◆ TASK DETAILS
Reproduce, unaltered, the line with "Viewport: 438px width, 328px" along with every line that follows it in the records, up to the last.

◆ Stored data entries
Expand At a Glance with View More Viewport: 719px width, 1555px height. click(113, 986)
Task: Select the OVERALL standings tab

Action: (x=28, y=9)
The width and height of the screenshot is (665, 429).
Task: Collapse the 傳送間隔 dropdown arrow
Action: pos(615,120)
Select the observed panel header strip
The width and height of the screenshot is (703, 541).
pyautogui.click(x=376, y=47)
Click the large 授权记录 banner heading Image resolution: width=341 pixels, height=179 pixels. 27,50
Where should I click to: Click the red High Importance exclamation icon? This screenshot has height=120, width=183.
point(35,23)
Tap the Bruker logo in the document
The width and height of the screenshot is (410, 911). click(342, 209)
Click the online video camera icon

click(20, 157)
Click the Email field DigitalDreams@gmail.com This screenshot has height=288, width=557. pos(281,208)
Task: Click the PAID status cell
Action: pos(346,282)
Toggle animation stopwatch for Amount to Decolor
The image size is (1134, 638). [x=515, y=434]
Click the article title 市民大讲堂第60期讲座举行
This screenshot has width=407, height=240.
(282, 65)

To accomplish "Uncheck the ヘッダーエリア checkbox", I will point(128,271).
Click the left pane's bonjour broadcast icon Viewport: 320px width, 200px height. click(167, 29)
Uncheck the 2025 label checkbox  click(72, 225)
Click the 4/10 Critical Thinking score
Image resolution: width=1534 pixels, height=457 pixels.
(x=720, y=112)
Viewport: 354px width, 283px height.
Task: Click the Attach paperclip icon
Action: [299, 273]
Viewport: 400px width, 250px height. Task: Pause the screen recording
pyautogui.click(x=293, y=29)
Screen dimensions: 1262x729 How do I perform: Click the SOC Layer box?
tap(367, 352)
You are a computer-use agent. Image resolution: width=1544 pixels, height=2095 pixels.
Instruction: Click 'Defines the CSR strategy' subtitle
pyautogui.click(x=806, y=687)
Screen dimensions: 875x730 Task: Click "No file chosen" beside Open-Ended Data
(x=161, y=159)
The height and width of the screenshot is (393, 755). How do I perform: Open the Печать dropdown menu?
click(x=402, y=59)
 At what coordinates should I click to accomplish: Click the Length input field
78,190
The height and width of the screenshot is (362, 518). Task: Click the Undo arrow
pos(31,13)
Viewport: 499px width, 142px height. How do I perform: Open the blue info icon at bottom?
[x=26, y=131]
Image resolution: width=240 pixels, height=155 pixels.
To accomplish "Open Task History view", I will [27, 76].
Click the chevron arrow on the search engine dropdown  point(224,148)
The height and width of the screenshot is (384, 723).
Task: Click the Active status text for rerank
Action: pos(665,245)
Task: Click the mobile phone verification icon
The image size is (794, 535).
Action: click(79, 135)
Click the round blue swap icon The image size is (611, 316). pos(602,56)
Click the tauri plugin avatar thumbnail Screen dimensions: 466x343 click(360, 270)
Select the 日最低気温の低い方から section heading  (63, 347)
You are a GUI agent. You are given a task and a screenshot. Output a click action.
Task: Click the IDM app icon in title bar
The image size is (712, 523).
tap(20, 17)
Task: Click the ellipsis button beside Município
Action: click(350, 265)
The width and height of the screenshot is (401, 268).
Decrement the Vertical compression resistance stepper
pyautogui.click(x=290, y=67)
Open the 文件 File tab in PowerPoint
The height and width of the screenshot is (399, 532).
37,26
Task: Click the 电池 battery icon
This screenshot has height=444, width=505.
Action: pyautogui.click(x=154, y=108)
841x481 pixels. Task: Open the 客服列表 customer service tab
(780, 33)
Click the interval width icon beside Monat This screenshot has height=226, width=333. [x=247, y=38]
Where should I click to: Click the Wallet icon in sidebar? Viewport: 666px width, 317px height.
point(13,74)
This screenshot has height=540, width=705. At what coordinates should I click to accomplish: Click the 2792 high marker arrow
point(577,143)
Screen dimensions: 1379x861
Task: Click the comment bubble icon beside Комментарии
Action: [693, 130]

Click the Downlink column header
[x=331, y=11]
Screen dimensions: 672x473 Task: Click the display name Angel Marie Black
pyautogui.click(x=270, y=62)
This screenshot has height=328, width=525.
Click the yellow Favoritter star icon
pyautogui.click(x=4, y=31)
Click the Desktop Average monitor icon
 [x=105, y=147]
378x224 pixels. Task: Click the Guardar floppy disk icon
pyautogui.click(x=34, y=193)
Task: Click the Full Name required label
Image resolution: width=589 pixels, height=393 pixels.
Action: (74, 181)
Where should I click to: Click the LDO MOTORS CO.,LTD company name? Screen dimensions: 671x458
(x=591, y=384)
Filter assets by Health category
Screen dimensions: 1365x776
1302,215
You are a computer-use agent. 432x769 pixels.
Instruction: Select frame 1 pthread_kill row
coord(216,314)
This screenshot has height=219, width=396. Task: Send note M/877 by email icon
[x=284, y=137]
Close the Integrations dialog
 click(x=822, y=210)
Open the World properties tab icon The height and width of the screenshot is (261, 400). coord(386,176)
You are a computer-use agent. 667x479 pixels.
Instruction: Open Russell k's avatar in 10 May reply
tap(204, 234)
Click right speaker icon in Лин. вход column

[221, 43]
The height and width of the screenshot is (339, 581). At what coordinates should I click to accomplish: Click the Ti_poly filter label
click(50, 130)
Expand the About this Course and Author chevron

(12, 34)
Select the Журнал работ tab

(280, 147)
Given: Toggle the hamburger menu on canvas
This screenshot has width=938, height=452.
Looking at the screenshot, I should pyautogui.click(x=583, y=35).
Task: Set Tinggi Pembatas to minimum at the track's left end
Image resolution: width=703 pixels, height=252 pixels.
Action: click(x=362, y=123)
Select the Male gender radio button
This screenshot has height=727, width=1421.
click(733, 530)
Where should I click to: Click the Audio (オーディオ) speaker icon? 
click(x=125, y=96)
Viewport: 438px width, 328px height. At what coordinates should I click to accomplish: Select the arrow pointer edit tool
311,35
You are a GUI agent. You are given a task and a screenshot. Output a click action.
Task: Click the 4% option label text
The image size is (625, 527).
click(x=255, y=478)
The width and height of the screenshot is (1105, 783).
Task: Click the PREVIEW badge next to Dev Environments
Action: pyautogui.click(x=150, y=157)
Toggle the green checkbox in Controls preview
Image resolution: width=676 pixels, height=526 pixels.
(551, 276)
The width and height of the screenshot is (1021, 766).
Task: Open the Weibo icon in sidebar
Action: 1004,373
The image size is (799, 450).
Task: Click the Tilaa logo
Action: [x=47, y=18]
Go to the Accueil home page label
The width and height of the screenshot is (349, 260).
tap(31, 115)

◆ RESULT OF THIS TASK
Viewport: 438px width, 328px height. At what coordinates should I click to accomplish: Select the arrow pointer edit tool
311,35
You are a GUI agent. You are given a task and a screenshot. Output a click action.
Task: Click the 4% option label text
The image size is (625, 527).
click(x=255, y=478)
The width and height of the screenshot is (1105, 783).
Task: Click the PREVIEW badge next to Dev Environments
Action: pyautogui.click(x=150, y=157)
Toggle the green checkbox in Controls preview
Image resolution: width=676 pixels, height=526 pixels.
(551, 276)
The width and height of the screenshot is (1021, 766).
Task: Open the Weibo icon in sidebar
Action: 1004,373
The image size is (799, 450).
Task: Click the Tilaa logo
Action: [x=47, y=18]
Go to the Accueil home page label
The width and height of the screenshot is (349, 260).
tap(31, 115)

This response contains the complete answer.